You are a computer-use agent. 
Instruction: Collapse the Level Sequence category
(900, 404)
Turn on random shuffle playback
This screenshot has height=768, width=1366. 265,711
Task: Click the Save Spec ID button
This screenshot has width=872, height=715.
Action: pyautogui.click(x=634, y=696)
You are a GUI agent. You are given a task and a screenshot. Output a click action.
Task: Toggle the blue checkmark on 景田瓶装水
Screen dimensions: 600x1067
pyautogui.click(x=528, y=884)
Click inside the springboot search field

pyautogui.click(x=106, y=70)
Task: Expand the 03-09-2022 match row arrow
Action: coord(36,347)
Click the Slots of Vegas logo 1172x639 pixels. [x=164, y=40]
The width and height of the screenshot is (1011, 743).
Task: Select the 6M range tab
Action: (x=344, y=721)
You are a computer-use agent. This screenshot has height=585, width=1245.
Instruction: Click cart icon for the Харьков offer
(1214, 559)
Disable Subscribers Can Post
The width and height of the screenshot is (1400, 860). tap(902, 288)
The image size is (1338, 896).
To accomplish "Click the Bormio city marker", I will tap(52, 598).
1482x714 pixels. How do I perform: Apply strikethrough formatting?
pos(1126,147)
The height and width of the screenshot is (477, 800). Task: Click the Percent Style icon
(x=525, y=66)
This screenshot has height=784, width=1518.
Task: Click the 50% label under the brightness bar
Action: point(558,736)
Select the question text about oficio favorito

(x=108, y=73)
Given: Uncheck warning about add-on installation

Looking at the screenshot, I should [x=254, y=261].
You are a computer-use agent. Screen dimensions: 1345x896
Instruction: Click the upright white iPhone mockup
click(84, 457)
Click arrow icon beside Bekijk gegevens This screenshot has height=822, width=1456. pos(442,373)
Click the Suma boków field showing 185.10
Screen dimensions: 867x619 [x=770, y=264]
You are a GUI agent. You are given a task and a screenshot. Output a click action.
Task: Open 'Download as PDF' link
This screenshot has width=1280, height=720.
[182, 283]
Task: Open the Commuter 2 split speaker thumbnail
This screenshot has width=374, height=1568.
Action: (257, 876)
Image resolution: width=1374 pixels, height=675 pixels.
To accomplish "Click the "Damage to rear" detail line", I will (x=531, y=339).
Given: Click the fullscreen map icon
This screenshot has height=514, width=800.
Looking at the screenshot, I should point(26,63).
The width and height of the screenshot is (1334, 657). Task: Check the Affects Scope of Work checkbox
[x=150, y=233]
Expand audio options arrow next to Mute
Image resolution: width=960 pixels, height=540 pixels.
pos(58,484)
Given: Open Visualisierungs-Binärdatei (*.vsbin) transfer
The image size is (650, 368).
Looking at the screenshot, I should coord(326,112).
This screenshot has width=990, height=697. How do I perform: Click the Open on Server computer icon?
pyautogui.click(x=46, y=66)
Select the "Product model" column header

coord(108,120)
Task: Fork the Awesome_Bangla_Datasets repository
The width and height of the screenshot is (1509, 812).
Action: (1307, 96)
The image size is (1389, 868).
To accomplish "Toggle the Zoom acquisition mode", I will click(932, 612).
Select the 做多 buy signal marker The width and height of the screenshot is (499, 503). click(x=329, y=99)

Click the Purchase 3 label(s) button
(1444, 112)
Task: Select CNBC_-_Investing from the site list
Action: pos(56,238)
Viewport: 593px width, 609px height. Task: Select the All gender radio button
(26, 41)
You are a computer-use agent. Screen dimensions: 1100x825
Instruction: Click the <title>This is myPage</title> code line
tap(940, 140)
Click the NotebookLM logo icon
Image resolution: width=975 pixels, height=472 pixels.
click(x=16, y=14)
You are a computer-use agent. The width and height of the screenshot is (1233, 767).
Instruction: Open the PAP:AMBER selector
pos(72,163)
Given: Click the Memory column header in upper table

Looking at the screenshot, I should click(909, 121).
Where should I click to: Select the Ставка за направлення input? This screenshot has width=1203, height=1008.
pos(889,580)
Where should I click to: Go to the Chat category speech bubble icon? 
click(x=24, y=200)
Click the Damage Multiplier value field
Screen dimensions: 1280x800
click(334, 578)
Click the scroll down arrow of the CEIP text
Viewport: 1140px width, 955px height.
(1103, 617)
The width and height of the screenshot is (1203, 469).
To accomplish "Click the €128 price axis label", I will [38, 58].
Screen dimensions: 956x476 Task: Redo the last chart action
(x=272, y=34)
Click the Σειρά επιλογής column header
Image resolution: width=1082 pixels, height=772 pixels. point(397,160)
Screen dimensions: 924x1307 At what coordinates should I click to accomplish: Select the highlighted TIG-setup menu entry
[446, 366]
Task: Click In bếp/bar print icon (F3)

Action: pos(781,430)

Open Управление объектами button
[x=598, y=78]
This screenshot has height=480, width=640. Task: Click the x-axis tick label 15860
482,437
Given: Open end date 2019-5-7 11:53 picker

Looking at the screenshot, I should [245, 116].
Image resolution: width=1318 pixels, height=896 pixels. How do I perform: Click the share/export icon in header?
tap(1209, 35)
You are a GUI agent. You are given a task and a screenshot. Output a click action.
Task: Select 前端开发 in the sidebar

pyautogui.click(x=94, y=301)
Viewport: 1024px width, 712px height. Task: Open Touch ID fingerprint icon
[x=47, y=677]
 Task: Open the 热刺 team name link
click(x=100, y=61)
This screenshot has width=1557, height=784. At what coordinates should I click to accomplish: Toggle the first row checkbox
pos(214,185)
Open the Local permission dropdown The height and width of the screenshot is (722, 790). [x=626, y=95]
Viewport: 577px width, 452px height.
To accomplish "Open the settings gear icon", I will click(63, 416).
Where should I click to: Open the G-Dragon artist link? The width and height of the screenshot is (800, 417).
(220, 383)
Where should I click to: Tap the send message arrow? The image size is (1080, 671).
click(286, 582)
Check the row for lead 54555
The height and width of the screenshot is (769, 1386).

════

__Task statement__
Your answer must be an exact transcription of every record above.

__Task solution__
You are a computer-use agent. 
Instruction: Collapse the Level Sequence category
(900, 404)
Turn on random shuffle playback
This screenshot has height=768, width=1366. 265,711
Task: Click the Save Spec ID button
This screenshot has width=872, height=715.
Action: pyautogui.click(x=634, y=696)
You are a GUI agent. You are given a task and a screenshot. Output a click action.
Task: Toggle the blue checkmark on 景田瓶装水
Screen dimensions: 600x1067
pyautogui.click(x=528, y=884)
Click inside the springboot search field

pyautogui.click(x=106, y=70)
Task: Expand the 03-09-2022 match row arrow
Action: coord(36,347)
Click the Slots of Vegas logo 1172x639 pixels. [x=164, y=40]
The width and height of the screenshot is (1011, 743).
Task: Select the 6M range tab
Action: (x=344, y=721)
You are a computer-use agent. This screenshot has height=585, width=1245.
Instruction: Click cart icon for the Харьков offer
(1214, 559)
Disable Subscribers Can Post
The width and height of the screenshot is (1400, 860). tap(902, 288)
The image size is (1338, 896).
To accomplish "Click the Bormio city marker", I will tap(52, 598).
1482x714 pixels. How do I perform: Apply strikethrough formatting?
pos(1126,147)
The height and width of the screenshot is (477, 800). Task: Click the Percent Style icon
(x=525, y=66)
This screenshot has height=784, width=1518.
Task: Click the 50% label under the brightness bar
Action: point(558,736)
Select the question text about oficio favorito

(x=108, y=73)
Given: Uncheck warning about add-on installation

Looking at the screenshot, I should [x=254, y=261].
You are a computer-use agent. Screen dimensions: 1345x896
Instruction: Click the upright white iPhone mockup
click(84, 457)
Click arrow icon beside Bekijk gegevens This screenshot has height=822, width=1456. pos(442,373)
Click the Suma boków field showing 185.10
Screen dimensions: 867x619 [x=770, y=264]
You are a GUI agent. You are given a task and a screenshot. Output a click action.
Task: Open 'Download as PDF' link
This screenshot has width=1280, height=720.
[182, 283]
Task: Open the Commuter 2 split speaker thumbnail
This screenshot has width=374, height=1568.
Action: (257, 876)
Image resolution: width=1374 pixels, height=675 pixels.
To accomplish "Click the "Damage to rear" detail line", I will (x=531, y=339).
Given: Click the fullscreen map icon
This screenshot has height=514, width=800.
Looking at the screenshot, I should point(26,63).
The width and height of the screenshot is (1334, 657). Task: Check the Affects Scope of Work checkbox
[x=150, y=233]
Expand audio options arrow next to Mute
Image resolution: width=960 pixels, height=540 pixels.
pos(58,484)
Given: Open Visualisierungs-Binärdatei (*.vsbin) transfer
The image size is (650, 368).
Looking at the screenshot, I should coord(326,112).
This screenshot has width=990, height=697. How do I perform: Click the Open on Server computer icon?
pyautogui.click(x=46, y=66)
Select the "Product model" column header

coord(108,120)
Task: Fork the Awesome_Bangla_Datasets repository
The width and height of the screenshot is (1509, 812).
Action: (1307, 96)
The image size is (1389, 868).
To accomplish "Toggle the Zoom acquisition mode", I will click(932, 612).
Select the 做多 buy signal marker The width and height of the screenshot is (499, 503). click(x=329, y=99)

Click the Purchase 3 label(s) button
(1444, 112)
Task: Select CNBC_-_Investing from the site list
Action: pos(56,238)
Viewport: 593px width, 609px height. Task: Select the All gender radio button
(26, 41)
You are a computer-use agent. Screen dimensions: 1100x825
Instruction: Click the <title>This is myPage</title> code line
tap(940, 140)
Click the NotebookLM logo icon
Image resolution: width=975 pixels, height=472 pixels.
click(x=16, y=14)
You are a computer-use agent. The width and height of the screenshot is (1233, 767).
Instruction: Open the PAP:AMBER selector
pos(72,163)
Given: Click the Memory column header in upper table

Looking at the screenshot, I should click(909, 121).
Where should I click to: Select the Ставка за направлення input? This screenshot has width=1203, height=1008.
pos(889,580)
Where should I click to: Go to the Chat category speech bubble icon? 
click(x=24, y=200)
Click the Damage Multiplier value field
Screen dimensions: 1280x800
click(334, 578)
Click the scroll down arrow of the CEIP text
Viewport: 1140px width, 955px height.
(1103, 617)
The width and height of the screenshot is (1203, 469).
To accomplish "Click the €128 price axis label", I will [38, 58].
Screen dimensions: 956x476 Task: Redo the last chart action
(x=272, y=34)
Click the Σειρά επιλογής column header
Image resolution: width=1082 pixels, height=772 pixels. point(397,160)
Screen dimensions: 924x1307 At what coordinates should I click to accomplish: Select the highlighted TIG-setup menu entry
[446, 366]
Task: Click In bếp/bar print icon (F3)

Action: pos(781,430)

Open Управление объектами button
[x=598, y=78]
This screenshot has height=480, width=640. Task: Click the x-axis tick label 15860
482,437
Given: Open end date 2019-5-7 11:53 picker

Looking at the screenshot, I should [245, 116].
Image resolution: width=1318 pixels, height=896 pixels. How do I perform: Click the share/export icon in header?
tap(1209, 35)
You are a GUI agent. You are given a task and a screenshot. Output a click action.
Task: Select 前端开发 in the sidebar

pyautogui.click(x=94, y=301)
Viewport: 1024px width, 712px height. Task: Open Touch ID fingerprint icon
[x=47, y=677]
 Task: Open the 热刺 team name link
click(x=100, y=61)
This screenshot has width=1557, height=784. At what coordinates should I click to accomplish: Toggle the first row checkbox
pos(214,185)
Open the Local permission dropdown The height and width of the screenshot is (722, 790). [x=626, y=95]
Viewport: 577px width, 452px height.
To accomplish "Open the settings gear icon", I will click(63, 416).
Where should I click to: Open the G-Dragon artist link? The width and height of the screenshot is (800, 417).
(220, 383)
Where should I click to: Tap the send message arrow? The image size is (1080, 671).
click(286, 582)
Check the row for lead 54555
The height and width of the screenshot is (769, 1386).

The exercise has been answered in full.